● **Dataset records**

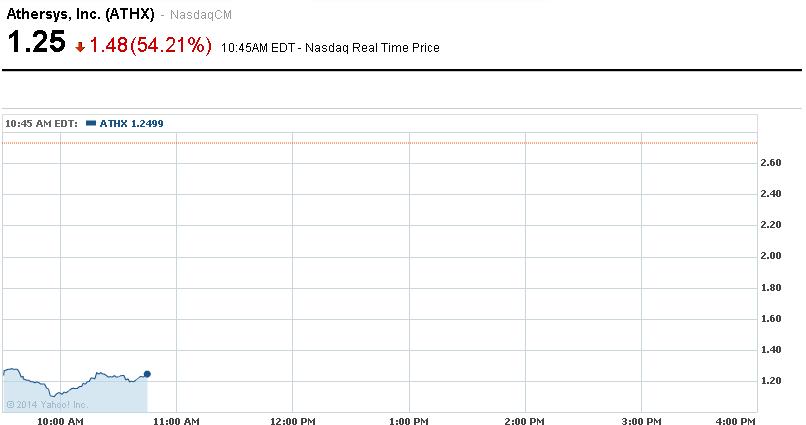Click the 2:00 PM time axis label
The image size is (806, 425).
click(524, 421)
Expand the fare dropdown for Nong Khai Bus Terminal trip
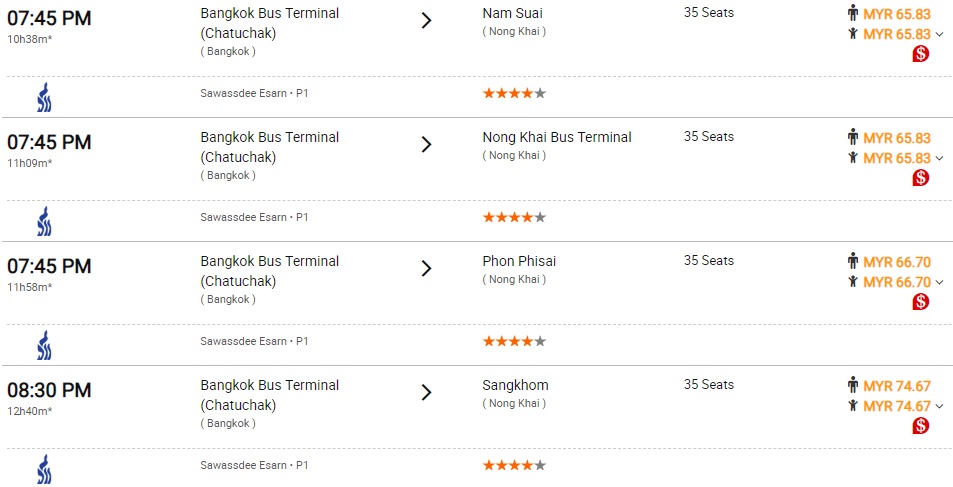This screenshot has width=953, height=487. tap(939, 159)
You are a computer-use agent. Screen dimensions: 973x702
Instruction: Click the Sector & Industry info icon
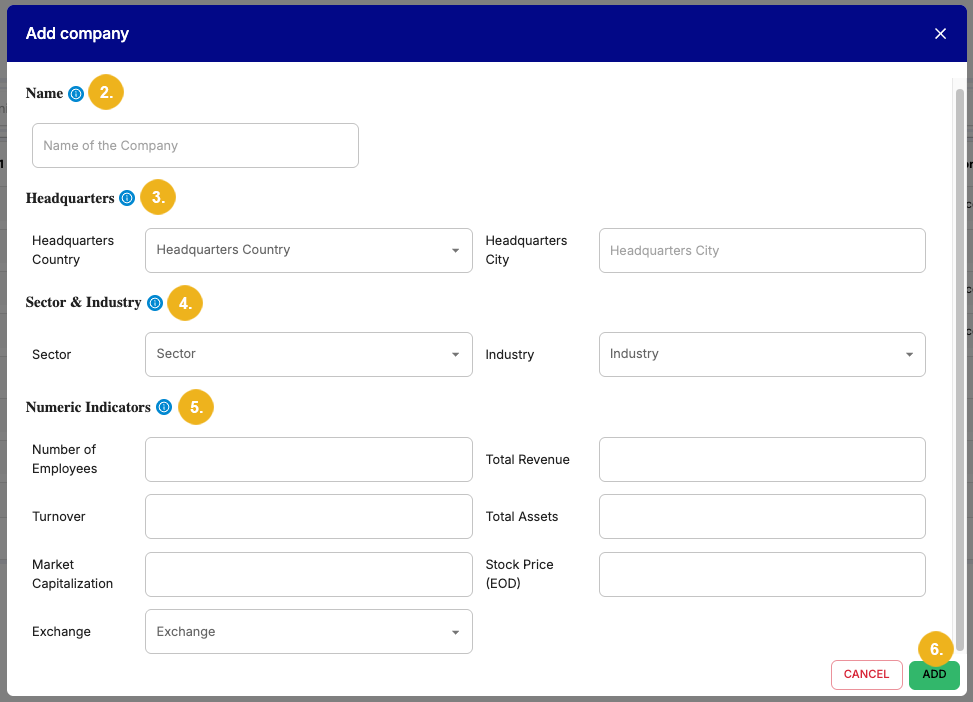[x=154, y=303]
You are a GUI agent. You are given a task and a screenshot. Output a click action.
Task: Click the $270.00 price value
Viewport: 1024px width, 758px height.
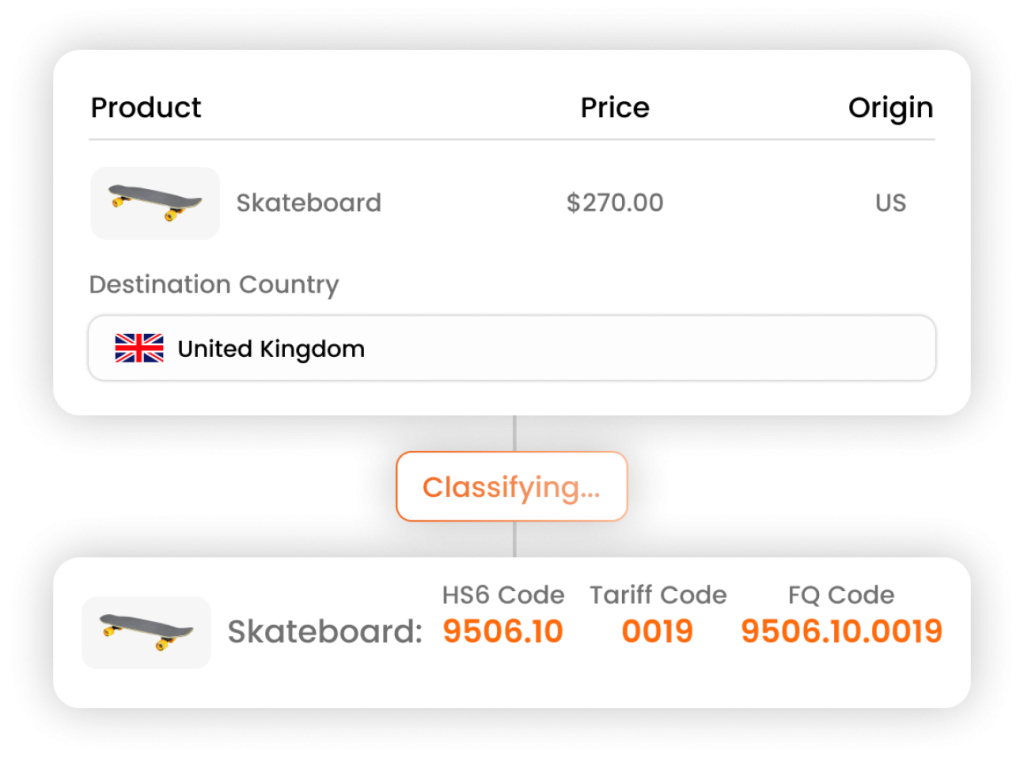coord(614,203)
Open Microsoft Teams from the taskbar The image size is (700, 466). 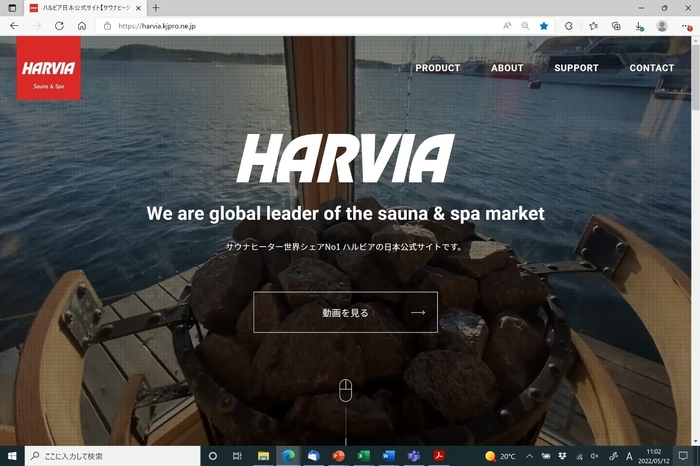tap(412, 456)
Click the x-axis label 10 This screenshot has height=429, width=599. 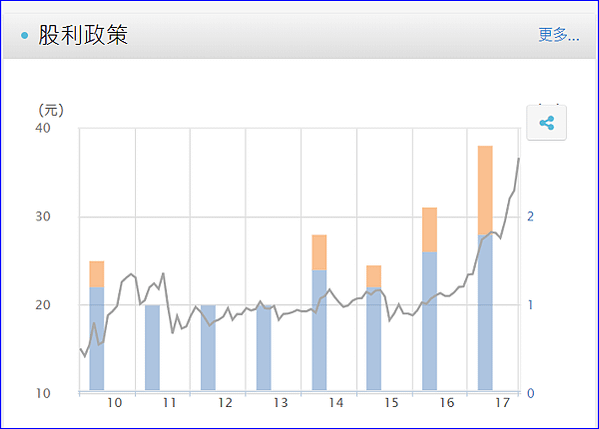click(x=114, y=403)
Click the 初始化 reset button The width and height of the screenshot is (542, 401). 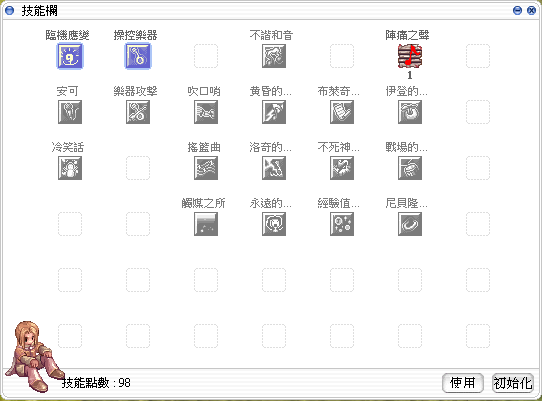513,383
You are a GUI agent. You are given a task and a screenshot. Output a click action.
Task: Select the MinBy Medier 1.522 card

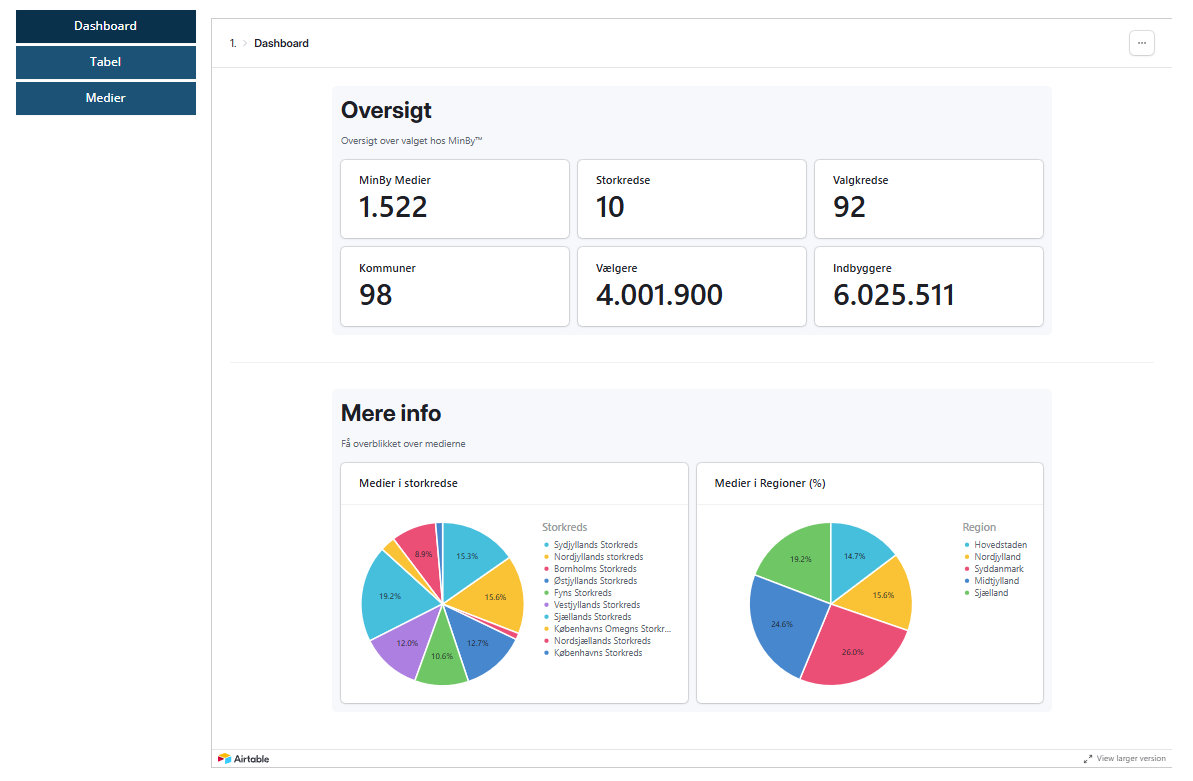click(455, 199)
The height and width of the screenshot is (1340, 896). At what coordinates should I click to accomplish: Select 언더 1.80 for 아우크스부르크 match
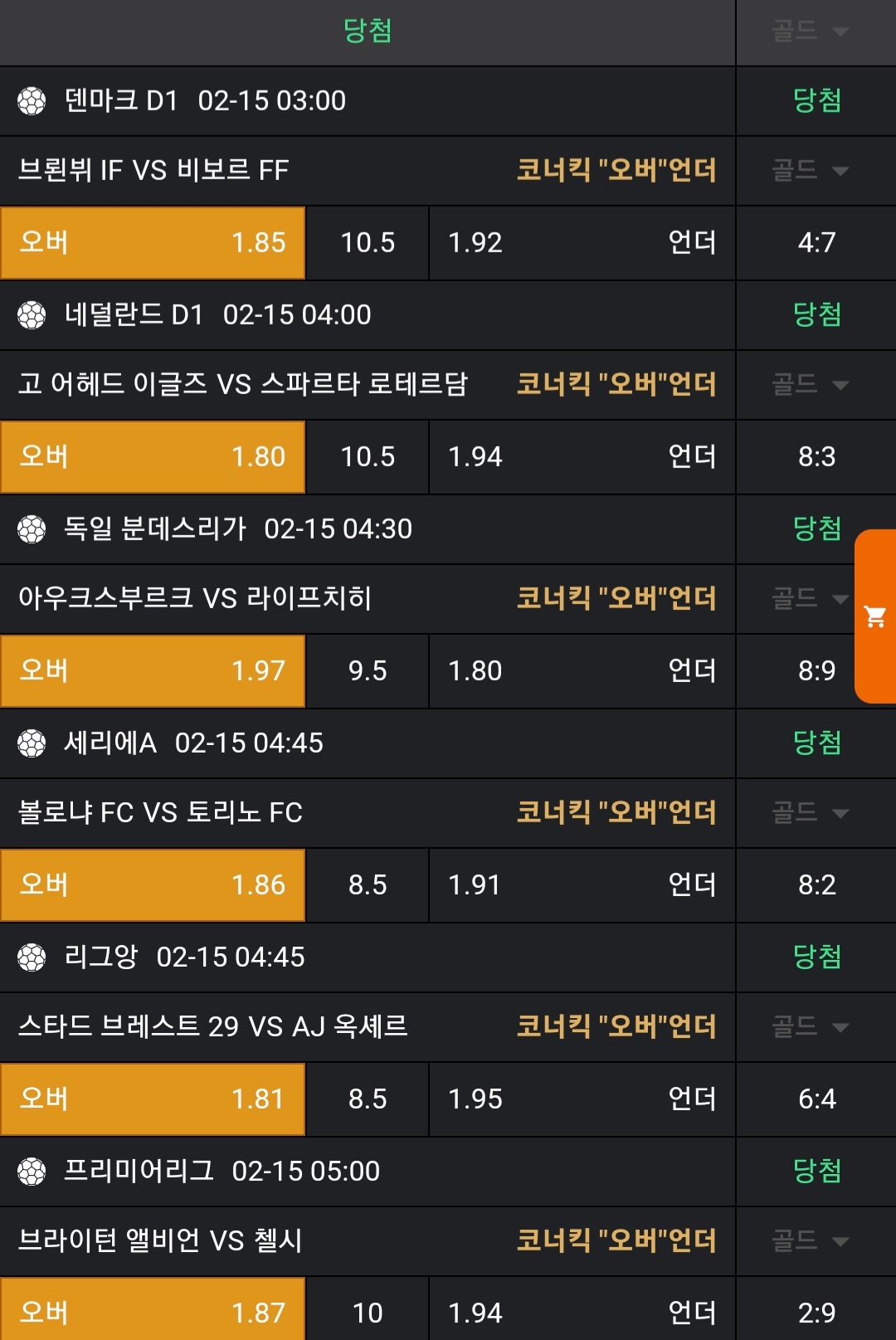(x=582, y=670)
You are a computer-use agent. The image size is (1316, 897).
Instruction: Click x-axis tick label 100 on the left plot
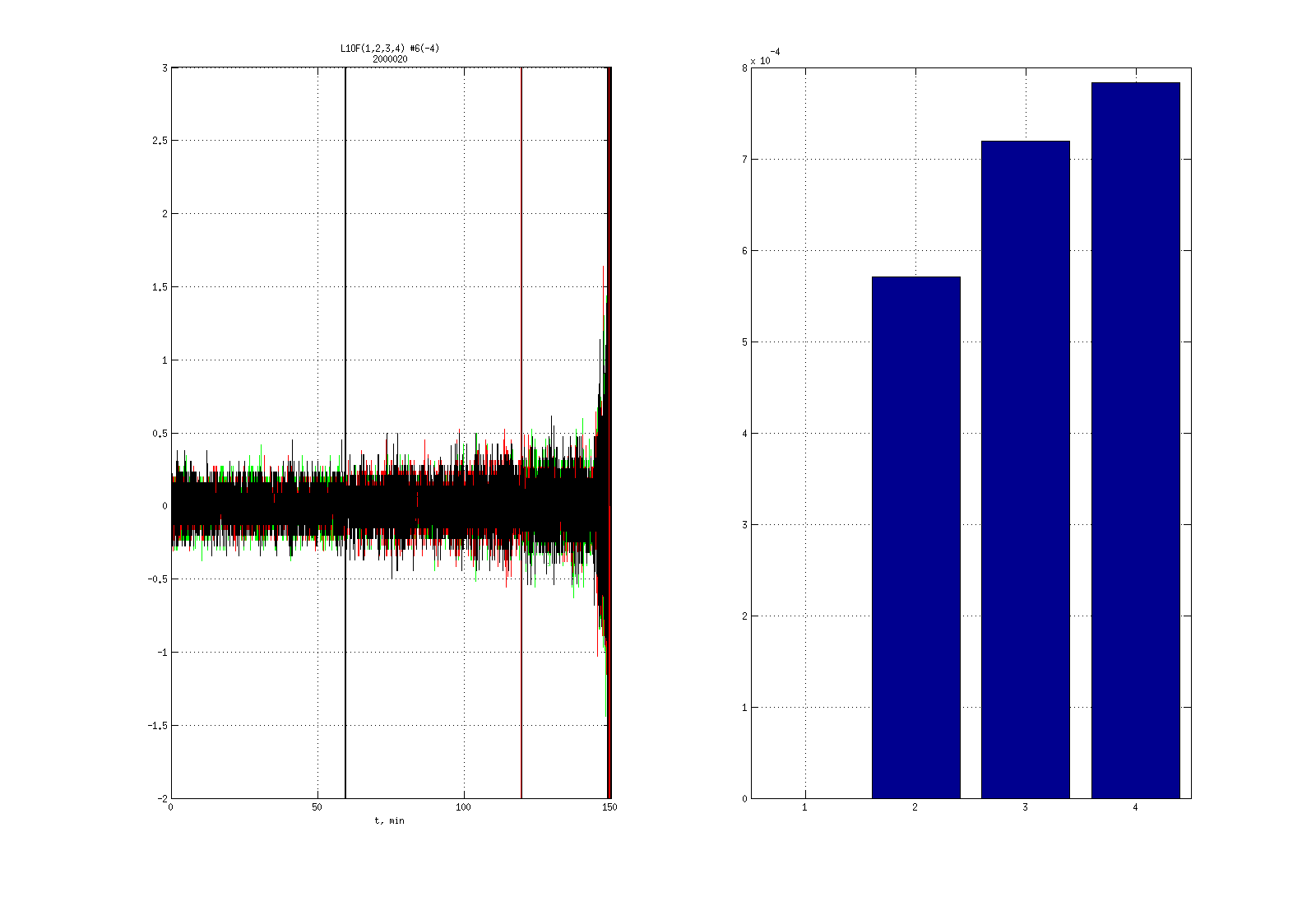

● **Work instructions**
Every line of the entries that includes "computer" must be copied into the answer.

● **Solved exercise**
You are a computer-use agent. Screen dimensions: 973x702
You are a computer-use agent. The image size is (1316, 897).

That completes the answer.